All right, let's keep going. x is 1, y is 1. It's going to be 2 * 1 minus 1, so this is 2 - 1. It's going to have a slope of 1, and so that would look something like a slope of 1. It looks something like that. Or I could just draw it by hand. That's actually easier.
Then we have x is 0, y is 1. x is 0, y is 1. The slope is going to be 2 * 0 minus 1, which is equal to -1. So now the slope is -1, and just like that, notice it's less negative than up here; it's less steep.
Next, let's go to x is 1, y is 1. So it's going to be 2 * 1 minus 1, so this is 2 - 1. This is equal to 1.
So here, the slope is going to be even steeper, but now in the positive sense. A slope of 3 would look something like that.
Finally, we have x is 0, y is 1. It's going to be 2 * 0 minus -1, which is going to be equal to a slope of 1, which is going to look like this. It should be the same; it should be parallel to what we have right over there, and we're done.
All right, let's do Part B. Now find the second derivative of y with respect to x in terms of x and y. Determine the concavity of all solutions for the given differential equation in quadrant 2. Give a reason for your answer.
All right, so first let's just find the second derivative. We already know that dy/dx is equal to 2x minus y. Now, to find the second derivative, I just want to take the derivative of both sides of this with respect to x. So let's do that.
I could take the derivative of the left-hand side with respect to x and the derivative of the right-hand side with respect to x. So what is this going to be? On the left-hand side, the notation would just be the second derivative of y with respect to x.
Then over here, let's take the derivative of each of these with respect to x. The derivative of 2x with respect to x is going to be equal to 2. Then, minus the derivative of y with respect to x is just going to be -dy/dx.
So when we could say, okay, we found the second derivative, but remember, they're saying in terms of x and y. Right now, I found the second derivative in terms of a constant and in terms of the first derivative.
So we can substitute our expression for the first derivative back here to have this expression in terms of x and y. And so this is all going to be equal to... let me write it over here. The second derivative of y with respect to x is going to be equal to 2 minus the derivative of y with respect to x.
We already know is 2x - y, so this is going to be equal to 2 - (2x - y). This is going to be equal to 2 - 2x + y, which simplifies to 2 + y - 2x.
And then they say to determine the concavity of all solutions for the given differential equation in quadrant 2.
Remember, if you're thinking about our coordinate axes, if you think about our coordinate axes. So if that's our y-axis, that is our x-axis. This is quadrant one, this is quadrant two, this is quadrant three, and this is quadrant four.
So they're talking about quadrant two. So what do we know about x and y in quadrant 2? We know x is less than zero, and we know y is greater than zero.
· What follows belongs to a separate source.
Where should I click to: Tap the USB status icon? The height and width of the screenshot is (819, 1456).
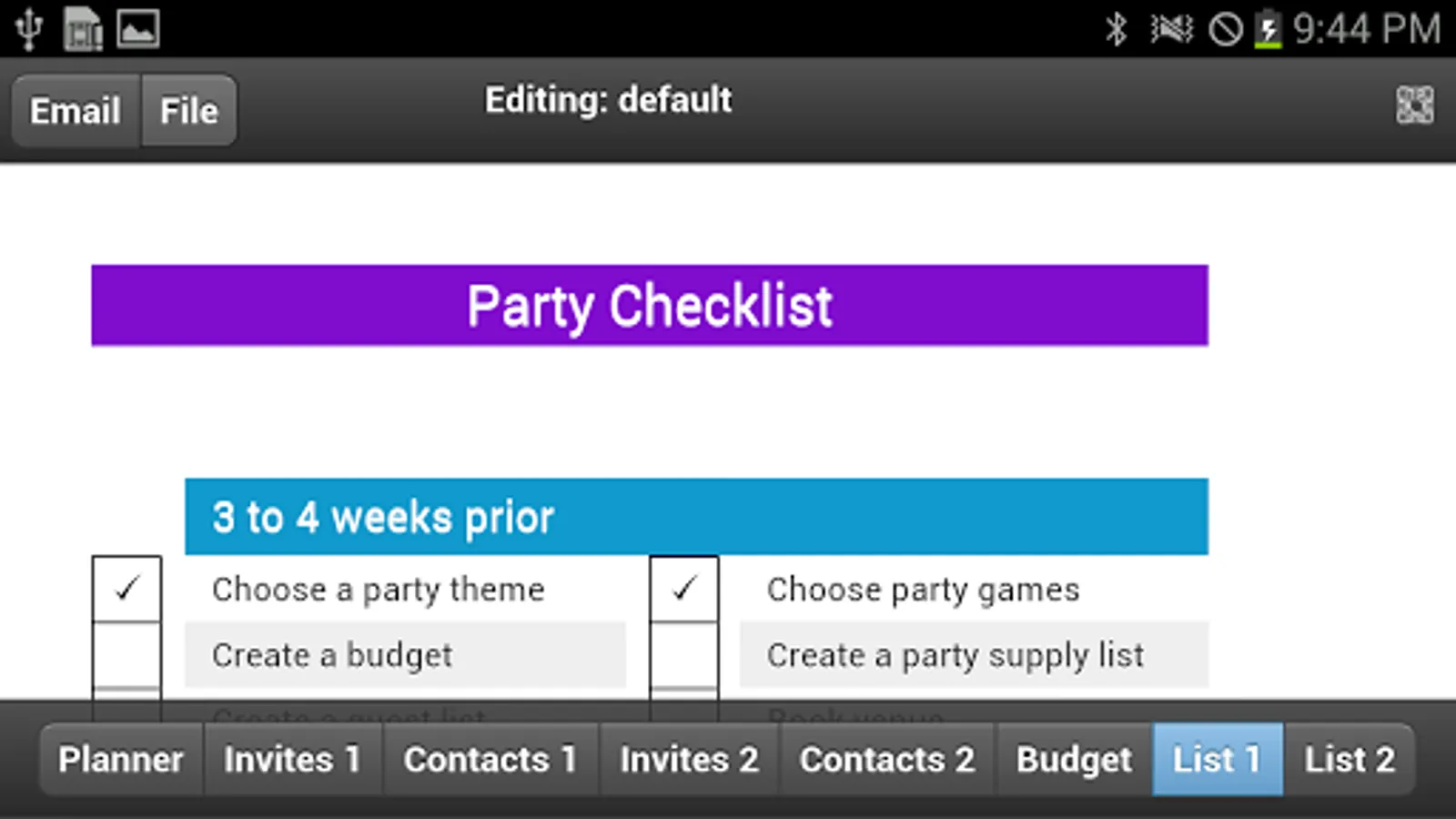(x=28, y=29)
So, if that is the case, so if we get 2 + y - 2x... well, we know that -2 times a negative value is also going to be greater than zero.
So in quadrant 2, because of this, that means if this whole expression is going to be positive. -2 times a negative number is going to be positive... plus a positive + a positive. It's going to be positive.
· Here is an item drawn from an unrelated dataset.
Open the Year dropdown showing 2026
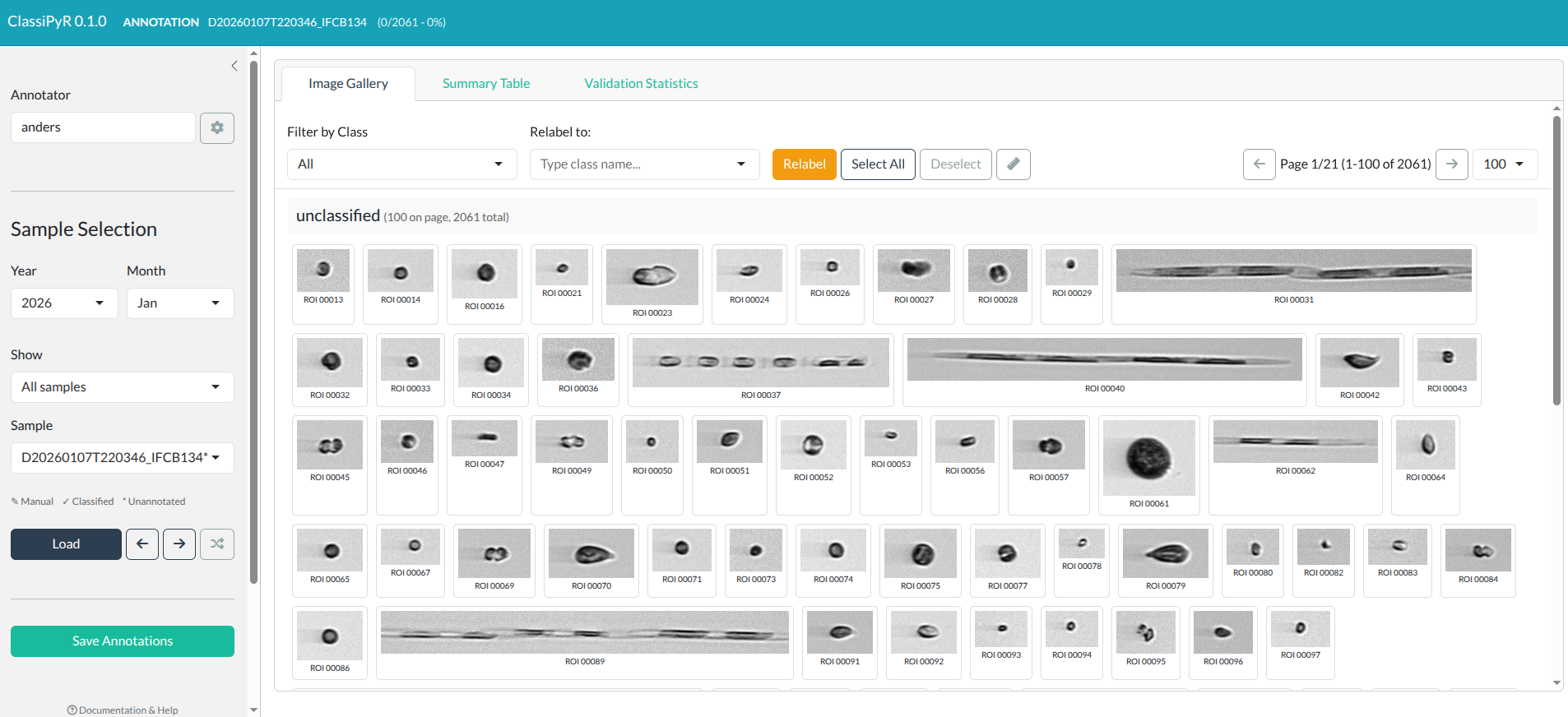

So the second derivative with respect to x is positive, which means that our slope is increasing over that interval. This means that we have positive... we could say that our concavity... I always have trouble saying that... concavity. Concavity is upwards.
If you ever forget whether, okay, a second derivative being positive is that concavity upwards or downwards, I always just like to draw the canonical form: concave upwards or concave downwards.
You can see here that your slope is turning less negative or you can say it's becoming more positive, it's increasing.
When you are concave upwards. So second derivative positive, you are concave upwards. Second derivative negative, you're going to be concave downwards.
I'll get rid of this because you wouldn't want to put that on the actual AP test.